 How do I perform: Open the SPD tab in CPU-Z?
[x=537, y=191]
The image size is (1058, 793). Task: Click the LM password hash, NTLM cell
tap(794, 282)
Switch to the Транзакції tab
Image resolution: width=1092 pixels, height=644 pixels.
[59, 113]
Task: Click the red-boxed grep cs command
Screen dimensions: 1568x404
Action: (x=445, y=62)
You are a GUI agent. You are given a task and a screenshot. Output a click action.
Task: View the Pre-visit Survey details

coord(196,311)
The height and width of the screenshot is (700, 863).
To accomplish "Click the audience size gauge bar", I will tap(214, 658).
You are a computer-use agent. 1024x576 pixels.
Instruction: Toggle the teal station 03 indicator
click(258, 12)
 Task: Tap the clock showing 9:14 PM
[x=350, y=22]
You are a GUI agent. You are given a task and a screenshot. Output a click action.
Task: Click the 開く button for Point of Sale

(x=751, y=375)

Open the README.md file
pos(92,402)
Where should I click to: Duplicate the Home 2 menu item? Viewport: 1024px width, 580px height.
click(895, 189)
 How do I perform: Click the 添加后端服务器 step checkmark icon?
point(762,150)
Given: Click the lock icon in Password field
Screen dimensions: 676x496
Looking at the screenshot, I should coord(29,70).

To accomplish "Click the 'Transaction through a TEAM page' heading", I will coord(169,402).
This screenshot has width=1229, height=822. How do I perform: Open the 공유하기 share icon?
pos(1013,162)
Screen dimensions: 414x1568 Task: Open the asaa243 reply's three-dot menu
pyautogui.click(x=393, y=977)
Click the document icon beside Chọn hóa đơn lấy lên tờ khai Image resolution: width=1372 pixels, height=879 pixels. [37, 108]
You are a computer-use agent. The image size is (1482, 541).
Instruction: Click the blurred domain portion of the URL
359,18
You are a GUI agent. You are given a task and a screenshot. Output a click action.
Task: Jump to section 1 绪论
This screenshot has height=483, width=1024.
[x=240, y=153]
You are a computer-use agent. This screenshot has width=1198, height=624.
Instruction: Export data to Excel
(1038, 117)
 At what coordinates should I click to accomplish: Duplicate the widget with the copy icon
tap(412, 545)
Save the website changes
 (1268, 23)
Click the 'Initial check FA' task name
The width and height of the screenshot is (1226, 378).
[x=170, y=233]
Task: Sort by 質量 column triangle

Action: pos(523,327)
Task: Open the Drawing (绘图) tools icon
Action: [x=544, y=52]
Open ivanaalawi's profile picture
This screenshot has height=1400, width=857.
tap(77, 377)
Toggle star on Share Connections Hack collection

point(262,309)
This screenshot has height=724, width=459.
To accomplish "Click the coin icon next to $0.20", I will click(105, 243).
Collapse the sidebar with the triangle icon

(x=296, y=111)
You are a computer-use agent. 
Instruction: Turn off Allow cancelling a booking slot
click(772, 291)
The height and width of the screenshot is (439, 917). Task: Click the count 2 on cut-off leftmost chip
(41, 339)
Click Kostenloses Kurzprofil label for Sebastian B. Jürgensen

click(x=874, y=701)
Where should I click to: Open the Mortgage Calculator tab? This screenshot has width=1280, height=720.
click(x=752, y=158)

########

Retype the listing above, exactly and in full.

▶ **TASK ANSWER**
 How do I perform: Open the SPD tab in CPU-Z?
[x=537, y=191]
The image size is (1058, 793). Task: Click the LM password hash, NTLM cell
tap(794, 282)
Switch to the Транзакції tab
Image resolution: width=1092 pixels, height=644 pixels.
[59, 113]
Task: Click the red-boxed grep cs command
Screen dimensions: 1568x404
Action: (x=445, y=62)
You are a GUI agent. You are given a task and a screenshot. Output a click action.
Task: View the Pre-visit Survey details

coord(196,311)
The height and width of the screenshot is (700, 863).
To accomplish "Click the audience size gauge bar", I will tap(214, 658).
You are a computer-use agent. 1024x576 pixels.
Instruction: Toggle the teal station 03 indicator
click(258, 12)
 Task: Tap the clock showing 9:14 PM
[x=350, y=22]
You are a GUI agent. You are given a task and a screenshot. Output a click action.
Task: Click the 開く button for Point of Sale

(x=751, y=375)

Open the README.md file
pos(92,402)
Where should I click to: Duplicate the Home 2 menu item? Viewport: 1024px width, 580px height.
click(895, 189)
 How do I perform: Click the 添加后端服务器 step checkmark icon?
point(762,150)
Given: Click the lock icon in Password field
Screen dimensions: 676x496
Looking at the screenshot, I should coord(29,70).

To accomplish "Click the 'Transaction through a TEAM page' heading", I will coord(169,402).
This screenshot has width=1229, height=822. How do I perform: Open the 공유하기 share icon?
pos(1013,162)
Screen dimensions: 414x1568 Task: Open the asaa243 reply's three-dot menu
pyautogui.click(x=393, y=977)
Click the document icon beside Chọn hóa đơn lấy lên tờ khai Image resolution: width=1372 pixels, height=879 pixels. [37, 108]
You are a computer-use agent. The image size is (1482, 541).
Instruction: Click the blurred domain portion of the URL
359,18
You are a GUI agent. You are given a task and a screenshot. Output a click action.
Task: Jump to section 1 绪论
This screenshot has height=483, width=1024.
[x=240, y=153]
You are a computer-use agent. This screenshot has width=1198, height=624.
Instruction: Export data to Excel
(1038, 117)
 At what coordinates should I click to accomplish: Duplicate the widget with the copy icon
tap(412, 545)
Save the website changes
 (1268, 23)
Click the 'Initial check FA' task name
The width and height of the screenshot is (1226, 378).
[x=170, y=233]
Task: Sort by 質量 column triangle

Action: pos(523,327)
Task: Open the Drawing (绘图) tools icon
Action: [x=544, y=52]
Open ivanaalawi's profile picture
This screenshot has height=1400, width=857.
tap(77, 377)
Toggle star on Share Connections Hack collection

point(262,309)
This screenshot has height=724, width=459.
To accomplish "Click the coin icon next to $0.20", I will click(105, 243).
Collapse the sidebar with the triangle icon

(x=296, y=111)
You are a computer-use agent. 
Instruction: Turn off Allow cancelling a booking slot
click(772, 291)
The height and width of the screenshot is (439, 917). Task: Click the count 2 on cut-off leftmost chip
(41, 339)
Click Kostenloses Kurzprofil label for Sebastian B. Jürgensen

click(x=874, y=701)
Where should I click to: Open the Mortgage Calculator tab? This screenshot has width=1280, height=720.
click(x=752, y=158)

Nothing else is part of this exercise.